We are finally coming to Russian control. We had to take all things with us (including our heavy backpacks) and go through scans and passport control. Our entire bus is also controled and checked by the guard. After a successful check, we drove for about 10 minutes and arrived at the Mongolian border. Again, we have to take all things and go through the passport and baggage check. It all takes quite a while, but it turned out well and nobody from the bus got stuck at the border 😀
Bus is only 2 km away and we stop again so that 3 people can offer us to exchange Russian rubles for Mongolian money (Mongolian tugrik). We made a circle with them on bus around the village and stopped by something that looked like a hostel and restaurant. The Mongolians went to eat in the restaurant and tourists mostly bought chips or biscuits at the store. We didn’t really like the restaurant and we didn’t understand anything in the menu. We were surprised that even in a remote village near the border you can pay by credit card! Superstition that you have to pay in Mongolia mostly with cash, we refute: D
After lunch we finally continued. But there was a terrible finding, the road to Ulaanbaatar is not paved! It’s just clay, sand and gravel. Not only does it throw us from side to side, the trip is neverending and everyone is desperate. Moreover, there are frequent breaks for the toilet (it was also a cultural shock) and smoking and we feel that we will never make it. Along the way we met cars that have fallen a wheel, broken tire or have another kind of breakdown …
Arrival to Ulaanbaatar
Arrival time was 8:30 pm but we arrived around 11 pm. Well it was tight:D. We took our backpacks on our back and hurried towards the accommodation, looking forward to eating and bed. After an hour we arrive at the street where the hostel is supposed to be located, but we didn’t see any signs or anything that would help us identify the hostel. There were only flats and some school. Anet sat down on the bench to watch over backpacks while Tom was running around, searching and asking people if they had ever heard about Mongolian budget hostel. But without success. Even some half-naked sleepy man opened door for Tomas, and instead of scolding him for waking him up, he was willing to help and friendly.

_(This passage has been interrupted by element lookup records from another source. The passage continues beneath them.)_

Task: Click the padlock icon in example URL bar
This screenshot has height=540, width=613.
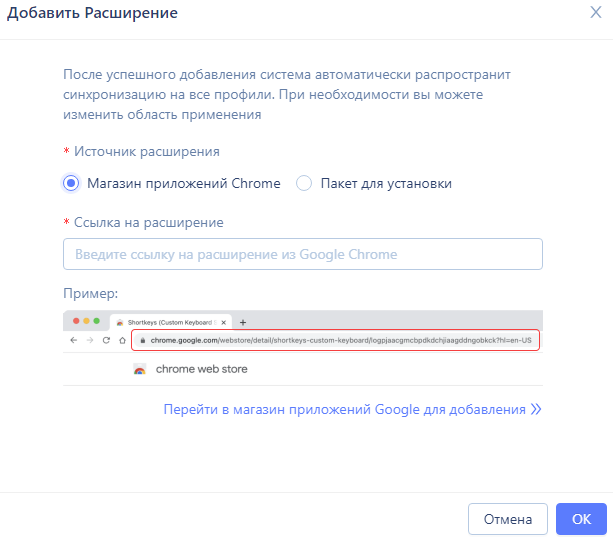Action: [143, 340]
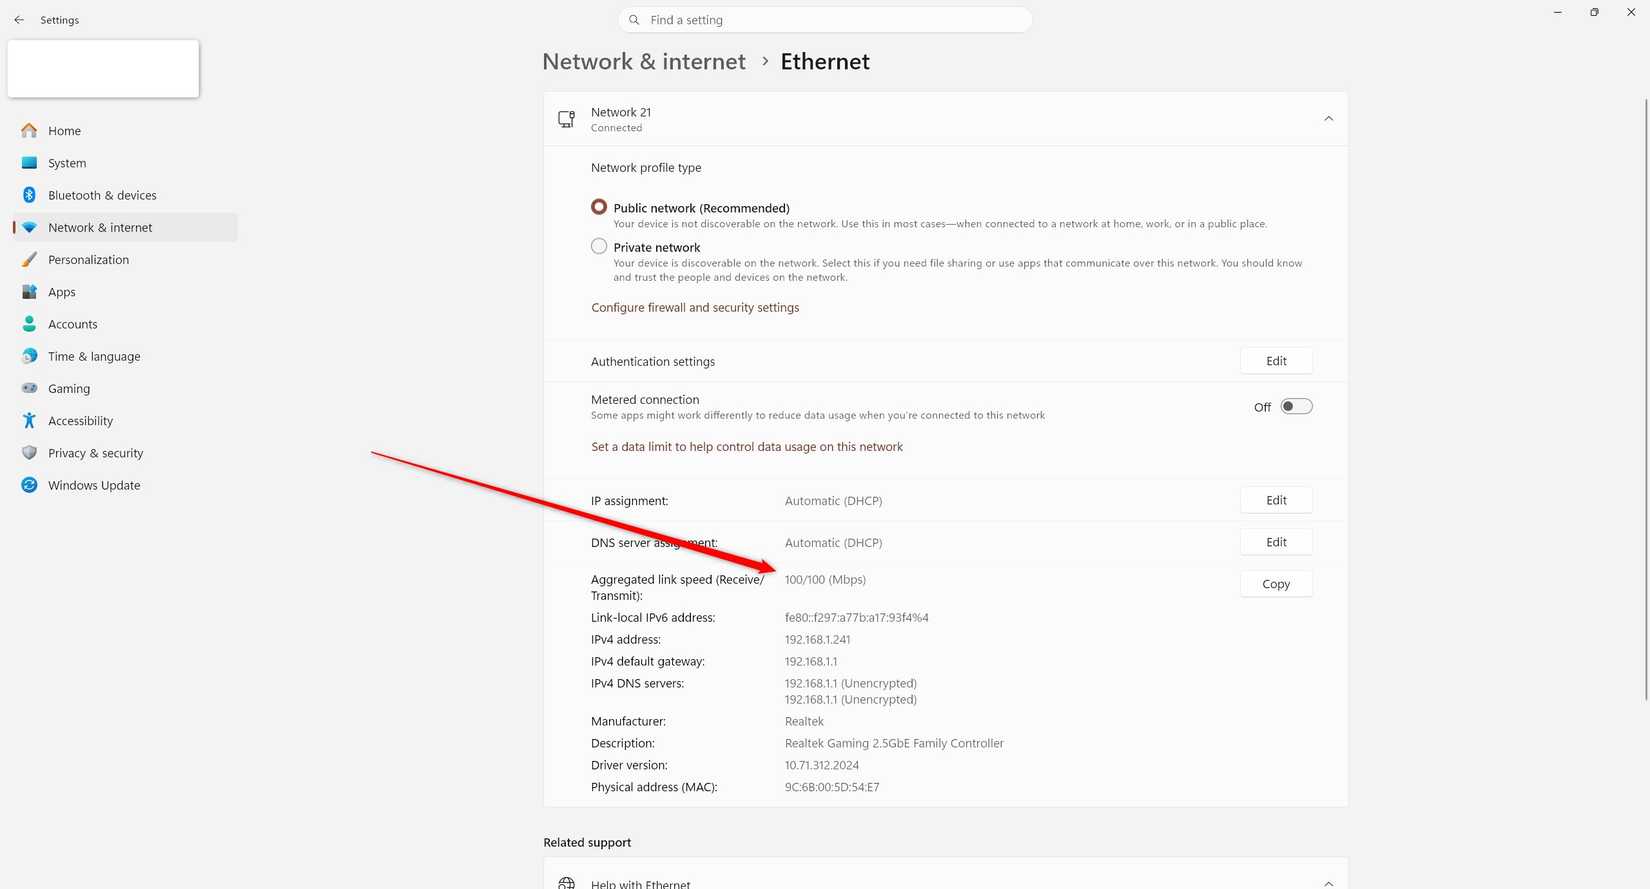Select the Private network radio button
This screenshot has width=1650, height=889.
coord(598,245)
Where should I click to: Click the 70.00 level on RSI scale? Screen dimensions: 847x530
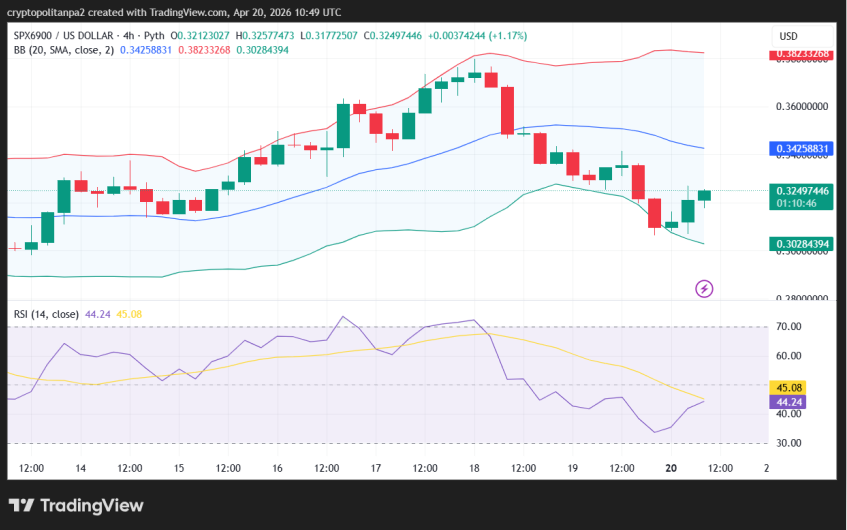click(789, 327)
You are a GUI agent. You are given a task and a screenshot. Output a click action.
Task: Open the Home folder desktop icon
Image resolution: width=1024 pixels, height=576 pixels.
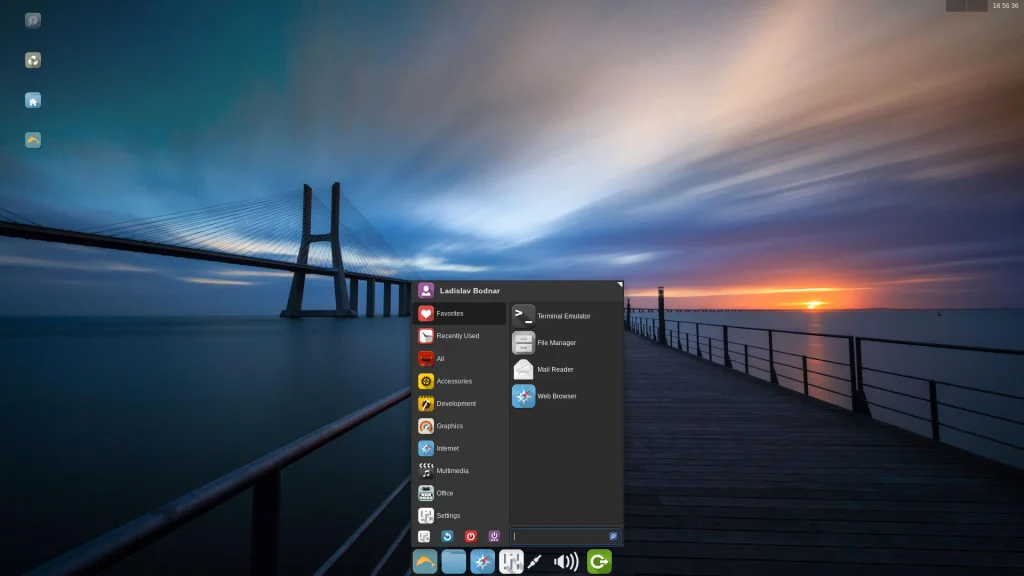click(x=33, y=100)
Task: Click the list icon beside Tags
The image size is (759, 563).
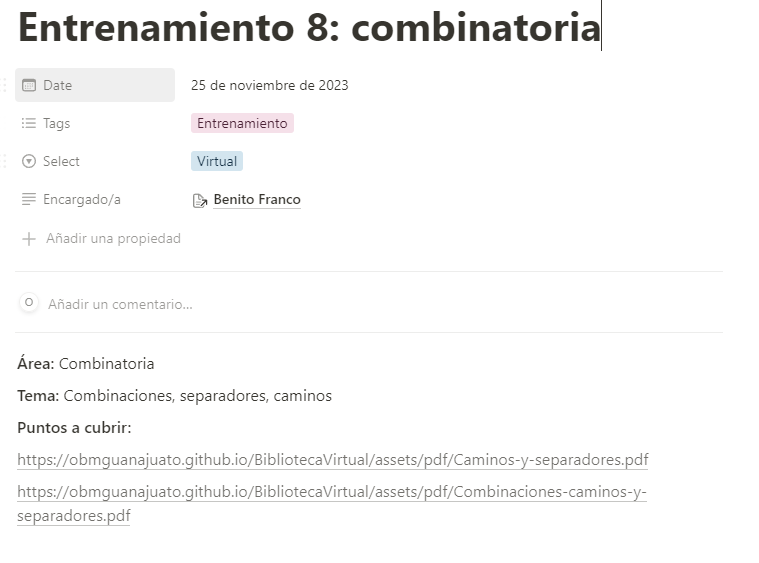Action: pyautogui.click(x=29, y=123)
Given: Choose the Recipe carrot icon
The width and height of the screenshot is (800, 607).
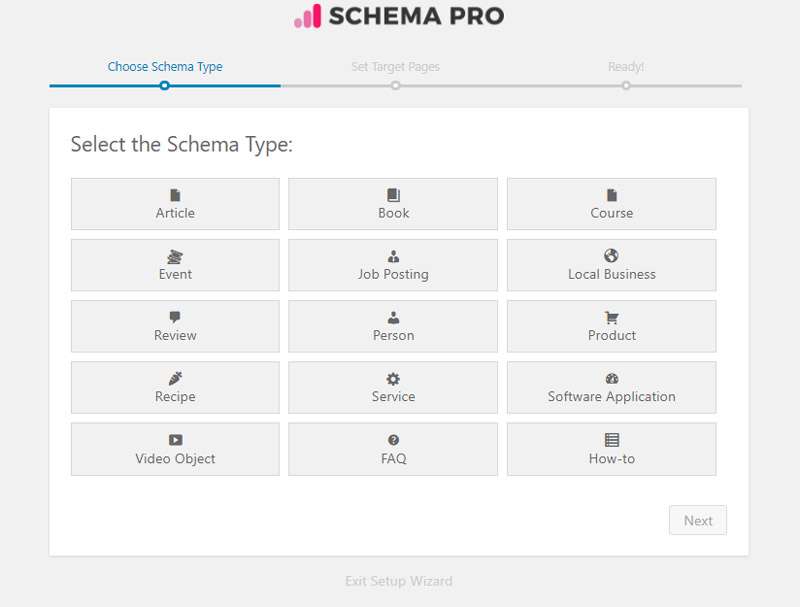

We were thinking what to do next but a miracle happened! Group of people came to the apartment house where Anet was sitting. We asked them if they did not know where the Mongolian budget hostel was. No one (neither we nor her drunk friends) expected the lady’s reaction. She invited us in and told us to sleep on her coach. We couldn’t lose anything, so we followed her.
She gave us wine and something to eat (beans with egg and vegetables, apples) and we tried to communicate with them in English-Russian language. It was fun, because we found out that her husband had visited the Czech Republic a few years ago and he know Prague or Zlin, he could say words like beer, potato or not working. We gave him a slivovitz and he drank it as if was water: D. Around 3 am we all started to get tired (they slowly sobered) and we decided to go to bed.
We woke up and bookend another place to stay. We left a thank-you note and a cigar on the table (we noticed that they were smokers) and went to find our new accommodation. That day we just managed to buy a Mongolian SIM card from Mobicom, which was, like in Russia, very cheap.